Similar to the Fed rate hike in December last year, the US central bank threw out the possibility of an increase in rates before the economic conditions are actually ideal for one. So by the time the Federal Reserve hikes interest rates, the bond markets and money markets have already adjusted accordingly and the surprise is minimal.
Although the Fed explicitly mentioned June, further analysis of the FOMC statement made it clear that a September hike is also possible. The FOMC minutes indicated that, “Data has to be consistent with a pickup in growth in the second quarter, a firm labor market and the FOMC inflation target of 2%, to warrant a rate hike.”

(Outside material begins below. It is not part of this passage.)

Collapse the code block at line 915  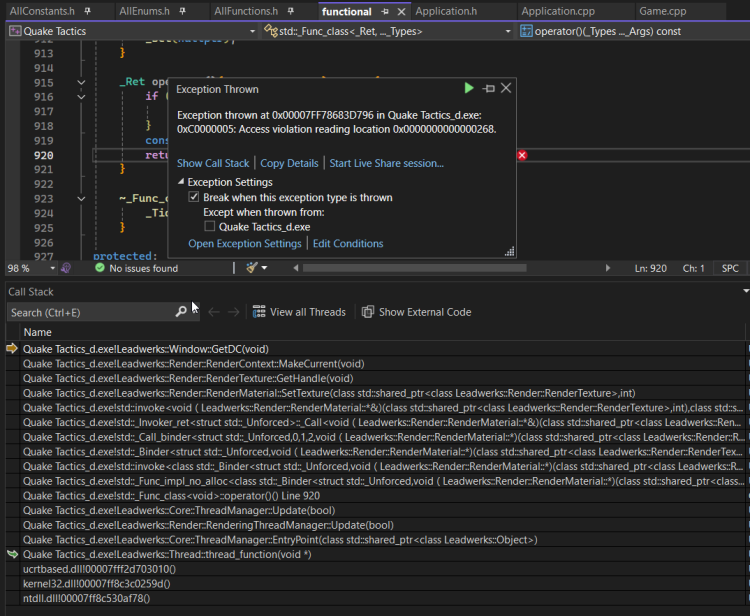tap(81, 82)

However, it is difficult to see economic data underpin an uptick in growth before Q2 GDP growth is released. Although growth in retail sales, PMI readings, or credit can imply a pickup in Q2 growth, only an actual GDP figure will verify it. Given the downbeat Q1 data, it can be considered as an unnecessary risk for the US central bank to increase interest rates prematurely.
On the other hand, an interest rate hike in September appears more convenient as Q2 GDP growth will be known by then. Furthermore, indicators could signal whether growth for the third quarter seems solid.
If a June rate hike will occur, it will most probably trigger an equity market sell-off and investors will run to safety. Obviously, the US dollar and the Japanese yen would benefit. Meanwhile, if the Fed raises interest rates in September, the greenback will become broadly stronger,but a flight for safety is less likely to be triggered.
For now, market players should watch out for the Nonfarm Payrolls and the Consumer Credit data for indications regarding the Fed rate hike.